Yes, when we are hungry. :approve:
 
  • #466
as for the effects of soy, the research is now in that shows the damage soy can do. The medical community has finished many years of study on thousands of men who have died of aids and have found that the estrogens in soy products prevented the development of the anterior portion of the pituitary which is found in all heterosexual males but not in homosexual males. So if you want to know why there are so many homosexuals now as compared to earlier times all you have to do is look no further than the stupid anti meat crusaders who all want us to eat soy. roy blizzard
 
  • #467
RoyBlizzard3rd said:
as for the effects of soy, the research is now in that shows the damage soy can do. The medical community has finished many years of study on thousands of men who have died of aids and have found that the estrogens in soy products prevented the development of the anterior portion of the pituitary which is found in all heterosexual males but not in homosexual males. So if you want to know why there are so many homosexuals now as compared to earlier times all you have to do is look no further than the stupid anti meat crusaders who all want us to eat soy. roy blizzard

Yeah but according the one authority (Clint Eastwood), only steers and queers come from Texas, so doesn't that prove a MEAT-gay connection? :eek:
 
Last edited:
  • #468
You know it is really funny how U.S. farmers are constantly told by the USDA that there is a surplus of grain and yet people talk about how many more people we could feed if we eliminated the animals. But that is a whole other thread, I won't drag it into this.
 
  • #469
There's no way I'm reading 32 pages about meat :tongue2: So if I'm repeating what's been said, you know why!

I don't know if it was this thread or another, but a reference was made to the hitchiker's guide to the galaxy series and the part about the cow asking him not to eat him.

I guess the bottom line is that We've evolved from a society that eats meat out of necessity and for survival, to one that eats it out of a sense of habit. It's no longer as justifiable as it once was. So when we eat meat, we have to consider that the consumption is more for convenience and self gratification then for survival.

That said, I'm going to go grab a burger :wink:
 
  • #470
"Just Life Forms"

“I mean to say, we have to eat living things to survive and why should eating a lettuce be any different from eating a cow? Are cows of greater importance than lettuces? Surely its all important. Oh no, lettuces aren't cuddly. They could be though with a little pair of glasses and a dress.”

JD: I responded to this in an earlier post but here goes again: Could you burn to death a dog or a cat or a horse, chicken, pig et... as easily as you could a virus? “They are all life forms”.

So come on, JD. Don’t just argue for the sake of argument. Going over covered ground is tiring.

Data excerpts:
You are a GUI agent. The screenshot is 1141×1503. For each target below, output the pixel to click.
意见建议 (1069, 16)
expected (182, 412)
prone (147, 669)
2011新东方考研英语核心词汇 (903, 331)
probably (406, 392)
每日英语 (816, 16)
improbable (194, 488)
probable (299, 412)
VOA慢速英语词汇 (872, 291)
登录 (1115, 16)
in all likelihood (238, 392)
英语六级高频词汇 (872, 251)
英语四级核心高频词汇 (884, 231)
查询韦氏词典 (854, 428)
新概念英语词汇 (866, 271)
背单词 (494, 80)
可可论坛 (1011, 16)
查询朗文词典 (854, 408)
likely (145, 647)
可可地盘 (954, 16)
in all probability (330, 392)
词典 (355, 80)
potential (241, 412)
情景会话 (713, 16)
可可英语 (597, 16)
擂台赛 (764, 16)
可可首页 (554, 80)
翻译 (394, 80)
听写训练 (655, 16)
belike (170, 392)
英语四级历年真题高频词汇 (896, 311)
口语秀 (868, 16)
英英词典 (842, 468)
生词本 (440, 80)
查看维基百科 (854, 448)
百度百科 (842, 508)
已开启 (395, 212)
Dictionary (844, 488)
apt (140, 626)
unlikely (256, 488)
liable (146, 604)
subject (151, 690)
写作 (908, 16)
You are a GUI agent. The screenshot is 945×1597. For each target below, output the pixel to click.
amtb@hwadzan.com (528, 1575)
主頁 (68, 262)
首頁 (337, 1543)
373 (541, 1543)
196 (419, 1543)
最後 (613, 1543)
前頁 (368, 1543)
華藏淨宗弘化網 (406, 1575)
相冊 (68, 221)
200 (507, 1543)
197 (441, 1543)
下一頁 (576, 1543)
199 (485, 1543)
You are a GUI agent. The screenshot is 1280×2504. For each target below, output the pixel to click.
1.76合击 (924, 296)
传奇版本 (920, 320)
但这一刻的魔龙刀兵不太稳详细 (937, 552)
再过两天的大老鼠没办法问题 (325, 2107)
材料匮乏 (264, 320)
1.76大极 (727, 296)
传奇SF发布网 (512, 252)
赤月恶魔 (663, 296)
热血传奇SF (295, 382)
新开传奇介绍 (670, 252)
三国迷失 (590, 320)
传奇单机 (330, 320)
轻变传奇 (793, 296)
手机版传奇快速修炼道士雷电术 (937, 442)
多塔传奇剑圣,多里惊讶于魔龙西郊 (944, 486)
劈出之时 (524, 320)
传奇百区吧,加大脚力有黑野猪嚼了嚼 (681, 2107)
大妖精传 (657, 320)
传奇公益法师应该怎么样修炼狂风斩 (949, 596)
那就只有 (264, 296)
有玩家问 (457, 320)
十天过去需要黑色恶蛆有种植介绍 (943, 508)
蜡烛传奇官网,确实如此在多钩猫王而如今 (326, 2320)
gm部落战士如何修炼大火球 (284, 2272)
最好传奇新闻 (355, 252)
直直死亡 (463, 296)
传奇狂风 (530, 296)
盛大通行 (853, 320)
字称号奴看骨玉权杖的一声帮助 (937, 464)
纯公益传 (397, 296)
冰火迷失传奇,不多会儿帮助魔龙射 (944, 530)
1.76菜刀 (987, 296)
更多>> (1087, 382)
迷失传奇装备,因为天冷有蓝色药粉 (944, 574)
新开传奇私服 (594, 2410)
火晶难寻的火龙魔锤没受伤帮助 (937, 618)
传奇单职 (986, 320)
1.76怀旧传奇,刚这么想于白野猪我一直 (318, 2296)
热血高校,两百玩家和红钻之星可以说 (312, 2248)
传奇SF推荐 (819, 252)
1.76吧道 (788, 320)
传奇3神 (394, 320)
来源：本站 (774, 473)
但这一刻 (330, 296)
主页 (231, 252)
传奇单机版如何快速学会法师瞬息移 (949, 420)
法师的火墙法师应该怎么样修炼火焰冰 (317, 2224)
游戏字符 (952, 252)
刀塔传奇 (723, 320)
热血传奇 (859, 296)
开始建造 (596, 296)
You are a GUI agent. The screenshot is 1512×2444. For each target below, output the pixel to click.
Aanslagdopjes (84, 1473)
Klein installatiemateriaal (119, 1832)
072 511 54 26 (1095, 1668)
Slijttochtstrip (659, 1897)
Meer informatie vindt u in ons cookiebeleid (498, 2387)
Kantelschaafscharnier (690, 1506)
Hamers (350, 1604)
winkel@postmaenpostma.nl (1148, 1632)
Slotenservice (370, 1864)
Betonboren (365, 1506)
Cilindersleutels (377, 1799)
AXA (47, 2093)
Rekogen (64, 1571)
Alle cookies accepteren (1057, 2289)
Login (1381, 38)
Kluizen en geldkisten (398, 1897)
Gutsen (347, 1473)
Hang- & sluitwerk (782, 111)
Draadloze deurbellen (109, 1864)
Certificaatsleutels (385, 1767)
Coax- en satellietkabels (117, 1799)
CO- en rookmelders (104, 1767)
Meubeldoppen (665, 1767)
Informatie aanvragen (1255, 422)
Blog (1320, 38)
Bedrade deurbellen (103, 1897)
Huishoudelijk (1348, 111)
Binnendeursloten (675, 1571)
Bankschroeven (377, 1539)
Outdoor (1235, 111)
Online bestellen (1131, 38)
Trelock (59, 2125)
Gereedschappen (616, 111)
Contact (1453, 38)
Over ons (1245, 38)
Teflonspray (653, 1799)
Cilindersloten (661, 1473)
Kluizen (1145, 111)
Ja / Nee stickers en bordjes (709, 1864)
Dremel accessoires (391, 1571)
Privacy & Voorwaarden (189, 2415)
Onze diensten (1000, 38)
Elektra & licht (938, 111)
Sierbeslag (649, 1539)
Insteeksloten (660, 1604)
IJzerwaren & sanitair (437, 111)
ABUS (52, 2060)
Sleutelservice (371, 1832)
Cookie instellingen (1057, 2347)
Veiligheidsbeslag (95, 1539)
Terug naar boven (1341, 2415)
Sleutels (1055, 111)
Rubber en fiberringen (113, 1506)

Work to be completed: Rewrite everything in the thread from "JD: I responded" down to "ground is tiring.", using "rabbit" in place of "dog".

Answer section:
JD: I responded to this in an earlier post but here goes again: Could you burn to death a rabbit or a cat or a horse, chicken, pig et... as easily as you could a virus? “They are all life forms”.

So come on, JD. Don’t just argue for the sake of argument. Going over covered ground is tiring.